A New Creature in Christ
I recently started reading Anna Karenina by Leo Tolstoy, and I was impressed by the description of Konstantin Levin when he returned to his home in the country after his marriage proposal was rejected by Kitty in Moscow. He was at first crushed by the rejection, but as he made the journey back to his own place “he began to see what had happened to him in quite a different light. He felt himself, and did not want to be anyone else. All he wanted now was to be better than before. In the first place he resolved that from that day he would give up hoping for any extraordinary happiness, such as marriage must have given him, and consequently he would not so disdain what he really had…. With a resolute feeling of hope in a new, better life, he reached home.” He was determined to be a better person and planned how he would care for his struggling brother more diligently, give of his possessions to help others, and live with less luxury. After he arrived, though, the doubts set in: “There came over him for an instant a doubt of the possibility of arranging the new life, of which he had been dreaming on the road.

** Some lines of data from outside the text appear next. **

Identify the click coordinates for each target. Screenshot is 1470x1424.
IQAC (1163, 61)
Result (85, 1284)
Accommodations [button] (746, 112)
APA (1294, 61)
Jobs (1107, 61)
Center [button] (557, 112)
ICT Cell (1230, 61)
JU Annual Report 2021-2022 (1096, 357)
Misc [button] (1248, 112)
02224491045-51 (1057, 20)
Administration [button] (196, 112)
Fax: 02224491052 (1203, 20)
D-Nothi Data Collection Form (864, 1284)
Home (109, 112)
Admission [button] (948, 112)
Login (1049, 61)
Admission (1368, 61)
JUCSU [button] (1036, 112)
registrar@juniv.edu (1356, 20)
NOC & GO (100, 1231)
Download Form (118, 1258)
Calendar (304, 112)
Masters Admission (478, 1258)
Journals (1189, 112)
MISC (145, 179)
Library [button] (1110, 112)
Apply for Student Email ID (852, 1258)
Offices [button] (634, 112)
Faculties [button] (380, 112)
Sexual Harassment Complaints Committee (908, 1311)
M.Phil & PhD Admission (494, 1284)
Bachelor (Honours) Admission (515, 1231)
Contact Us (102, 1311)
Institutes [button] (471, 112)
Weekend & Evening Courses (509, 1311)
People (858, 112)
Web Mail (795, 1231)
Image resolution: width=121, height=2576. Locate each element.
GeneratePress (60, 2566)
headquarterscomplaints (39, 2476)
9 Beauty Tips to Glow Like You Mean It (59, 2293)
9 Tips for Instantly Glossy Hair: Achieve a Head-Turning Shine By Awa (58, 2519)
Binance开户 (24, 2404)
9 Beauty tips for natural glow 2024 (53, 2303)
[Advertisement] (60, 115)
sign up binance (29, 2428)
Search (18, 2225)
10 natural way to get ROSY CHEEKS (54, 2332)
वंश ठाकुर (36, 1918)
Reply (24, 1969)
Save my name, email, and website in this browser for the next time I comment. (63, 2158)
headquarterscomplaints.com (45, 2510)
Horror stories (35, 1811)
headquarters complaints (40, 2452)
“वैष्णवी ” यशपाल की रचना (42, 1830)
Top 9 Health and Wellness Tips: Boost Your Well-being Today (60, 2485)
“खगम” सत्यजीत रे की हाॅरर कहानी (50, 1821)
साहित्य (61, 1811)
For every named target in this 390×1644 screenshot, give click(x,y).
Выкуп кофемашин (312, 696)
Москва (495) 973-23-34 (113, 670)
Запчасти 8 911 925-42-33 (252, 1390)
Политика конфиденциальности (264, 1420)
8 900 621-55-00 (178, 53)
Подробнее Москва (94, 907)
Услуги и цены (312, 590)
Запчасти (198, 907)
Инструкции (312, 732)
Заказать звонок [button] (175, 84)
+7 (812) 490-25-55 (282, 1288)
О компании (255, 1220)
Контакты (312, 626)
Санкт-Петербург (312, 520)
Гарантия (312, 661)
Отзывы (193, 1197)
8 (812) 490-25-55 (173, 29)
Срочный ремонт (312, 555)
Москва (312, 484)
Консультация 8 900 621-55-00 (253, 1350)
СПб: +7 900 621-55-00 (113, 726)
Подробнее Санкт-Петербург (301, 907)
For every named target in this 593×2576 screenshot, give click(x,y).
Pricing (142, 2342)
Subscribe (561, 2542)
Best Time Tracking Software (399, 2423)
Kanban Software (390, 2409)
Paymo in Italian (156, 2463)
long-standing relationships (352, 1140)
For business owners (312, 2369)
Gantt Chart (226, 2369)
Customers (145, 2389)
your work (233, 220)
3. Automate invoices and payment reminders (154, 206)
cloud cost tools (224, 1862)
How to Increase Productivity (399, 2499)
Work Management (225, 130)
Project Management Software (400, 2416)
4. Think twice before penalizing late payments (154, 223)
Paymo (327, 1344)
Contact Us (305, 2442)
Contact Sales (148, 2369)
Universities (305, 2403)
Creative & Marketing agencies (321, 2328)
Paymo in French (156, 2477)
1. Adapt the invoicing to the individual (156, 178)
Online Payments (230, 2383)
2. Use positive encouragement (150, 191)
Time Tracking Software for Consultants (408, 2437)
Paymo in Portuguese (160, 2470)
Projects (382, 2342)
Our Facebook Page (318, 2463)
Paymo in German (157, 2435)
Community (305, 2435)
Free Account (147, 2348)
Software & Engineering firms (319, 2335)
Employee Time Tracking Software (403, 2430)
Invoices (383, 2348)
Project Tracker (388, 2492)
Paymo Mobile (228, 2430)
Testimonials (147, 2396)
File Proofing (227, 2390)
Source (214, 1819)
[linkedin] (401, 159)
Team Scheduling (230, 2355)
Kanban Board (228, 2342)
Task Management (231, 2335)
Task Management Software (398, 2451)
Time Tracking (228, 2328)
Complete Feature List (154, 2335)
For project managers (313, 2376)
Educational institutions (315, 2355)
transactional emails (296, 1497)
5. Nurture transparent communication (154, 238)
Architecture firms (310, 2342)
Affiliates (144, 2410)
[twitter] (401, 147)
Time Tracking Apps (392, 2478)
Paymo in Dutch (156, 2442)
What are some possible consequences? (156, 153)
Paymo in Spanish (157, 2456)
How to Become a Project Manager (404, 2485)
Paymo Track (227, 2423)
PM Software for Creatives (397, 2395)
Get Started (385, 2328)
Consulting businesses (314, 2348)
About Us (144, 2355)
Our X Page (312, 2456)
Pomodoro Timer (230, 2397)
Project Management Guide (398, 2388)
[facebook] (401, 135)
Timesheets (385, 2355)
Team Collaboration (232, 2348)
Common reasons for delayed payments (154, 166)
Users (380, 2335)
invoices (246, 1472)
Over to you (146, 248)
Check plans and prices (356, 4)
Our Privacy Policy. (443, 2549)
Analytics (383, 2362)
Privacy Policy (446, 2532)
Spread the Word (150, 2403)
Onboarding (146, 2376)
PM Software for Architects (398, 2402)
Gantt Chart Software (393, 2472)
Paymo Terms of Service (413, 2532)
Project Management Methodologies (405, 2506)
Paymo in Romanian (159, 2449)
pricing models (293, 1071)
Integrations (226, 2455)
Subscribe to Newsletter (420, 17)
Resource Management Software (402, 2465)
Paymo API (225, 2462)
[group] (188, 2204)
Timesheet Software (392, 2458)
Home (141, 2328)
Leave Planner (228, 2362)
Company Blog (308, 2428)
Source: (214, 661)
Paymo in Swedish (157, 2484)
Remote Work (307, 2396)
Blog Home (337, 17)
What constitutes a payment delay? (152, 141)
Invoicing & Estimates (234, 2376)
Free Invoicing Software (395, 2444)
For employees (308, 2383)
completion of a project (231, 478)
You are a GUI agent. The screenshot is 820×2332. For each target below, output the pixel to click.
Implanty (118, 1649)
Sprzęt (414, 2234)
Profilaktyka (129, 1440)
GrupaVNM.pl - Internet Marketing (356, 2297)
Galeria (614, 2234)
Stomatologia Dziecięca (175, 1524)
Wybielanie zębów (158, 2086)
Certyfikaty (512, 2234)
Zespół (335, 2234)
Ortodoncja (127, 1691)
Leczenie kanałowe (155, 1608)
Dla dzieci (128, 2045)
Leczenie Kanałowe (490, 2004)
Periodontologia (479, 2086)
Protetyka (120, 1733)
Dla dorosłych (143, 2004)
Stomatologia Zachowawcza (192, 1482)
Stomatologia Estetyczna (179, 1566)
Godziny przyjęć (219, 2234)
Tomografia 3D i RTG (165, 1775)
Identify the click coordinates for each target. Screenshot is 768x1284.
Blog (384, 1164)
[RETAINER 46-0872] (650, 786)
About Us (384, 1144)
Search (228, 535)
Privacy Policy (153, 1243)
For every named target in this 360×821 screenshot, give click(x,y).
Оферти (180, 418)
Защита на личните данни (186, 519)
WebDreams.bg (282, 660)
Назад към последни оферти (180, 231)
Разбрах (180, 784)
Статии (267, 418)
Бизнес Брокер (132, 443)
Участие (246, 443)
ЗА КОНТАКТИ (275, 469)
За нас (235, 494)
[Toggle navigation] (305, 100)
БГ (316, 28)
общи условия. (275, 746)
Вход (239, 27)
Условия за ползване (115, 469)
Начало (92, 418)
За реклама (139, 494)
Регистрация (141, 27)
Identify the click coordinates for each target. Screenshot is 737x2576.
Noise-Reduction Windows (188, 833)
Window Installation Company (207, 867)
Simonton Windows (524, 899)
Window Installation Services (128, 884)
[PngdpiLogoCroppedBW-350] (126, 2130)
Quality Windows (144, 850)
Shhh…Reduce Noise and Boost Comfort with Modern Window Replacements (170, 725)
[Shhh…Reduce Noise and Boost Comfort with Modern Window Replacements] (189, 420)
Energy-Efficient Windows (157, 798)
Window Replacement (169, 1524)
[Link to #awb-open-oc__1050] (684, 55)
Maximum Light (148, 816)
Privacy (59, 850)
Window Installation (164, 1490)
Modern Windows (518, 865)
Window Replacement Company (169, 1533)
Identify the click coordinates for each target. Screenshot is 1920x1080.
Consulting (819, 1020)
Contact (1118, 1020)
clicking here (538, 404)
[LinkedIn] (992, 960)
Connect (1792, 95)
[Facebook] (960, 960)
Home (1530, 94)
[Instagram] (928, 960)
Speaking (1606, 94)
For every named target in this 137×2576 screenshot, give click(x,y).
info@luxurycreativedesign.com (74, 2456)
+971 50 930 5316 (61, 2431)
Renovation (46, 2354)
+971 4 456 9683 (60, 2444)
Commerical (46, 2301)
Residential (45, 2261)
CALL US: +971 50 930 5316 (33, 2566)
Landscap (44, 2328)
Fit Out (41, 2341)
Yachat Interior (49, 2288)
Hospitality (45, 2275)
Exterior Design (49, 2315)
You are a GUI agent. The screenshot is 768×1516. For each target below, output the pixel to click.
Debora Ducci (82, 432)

All these traces of his life seemed to clutch him, and to say to him: ‘No, you’re not going to get away from us, and you’re not going to be different, but you’re going to be the same as you’ve always been; with doubts, everlasting dissatisfaction with yourself, vain efforts to amend, and falls, and everlasting expectation, of a happiness which you won’t get, and which isn’t possible for you.’” That is certainly what the adversary would always have us believe, that change is not really possible and we can’t overcome weakness and sin and become better through Christ. But the novel continues, “This the things said to him, but another voice in his heart was telling him that he must not fall under the sway of the past, and that one can do anything with oneself.” This is the voice that the Savior would have us listen to. We can break away from past habits and sins, whether small or large, and become “a new creature” in Christ as Paul said (2 Corinthians 5:17). Repentance would not be at the center of the gospel if true change was not possible.
Of course, change is usually hard, and breaking habits and developing new ones usually takes great effort and time. But these words of King Limhi give me hope: “O ye, my people, lift up your heads and be comforted; for behold, the time is at hand, or is not far distant, when we shall no longer be in subjection to our enemies, notwithstanding our many strugglings, which have been in vain; yet I trust there remaineth an effectual struggle to be made.” Despite the fact that they had been defeated by their enemies multiple times, he still believed that they would overcome. The key is in his next words: “Therefore, lift up your heads, and rejoice, and put your trust in God, in that God who was the God of Abraham, and Isaac, and Jacob; and also, that God who brought the children of Israel out of the land of Egypt, and caused that they should walk through the Red Sea on dry ground, and fed them with manna that they might not perish in the wilderness; and many more things did he do for them” (Mosiah 7:18-19). It is easy to feel that in whatever thing we are struggling with, change and progress are not possible. Many of his people surely felt that things were hopeless because they had tried so hard to be free of the Lamanites but to no avail. But King Limhi encouraged them to trust in God, and the God of Israel who could lead the children of Israel across the Red Sea on dry ground could deliver them from bondage. And He can surely deliver us from our bad habits and sins as we seek to repent and put our trust in Him. We must never lose hope that there is an “effectual struggle” to be made, believing that we “must not fall under the sway of the past, and that one can do anything with oneself.”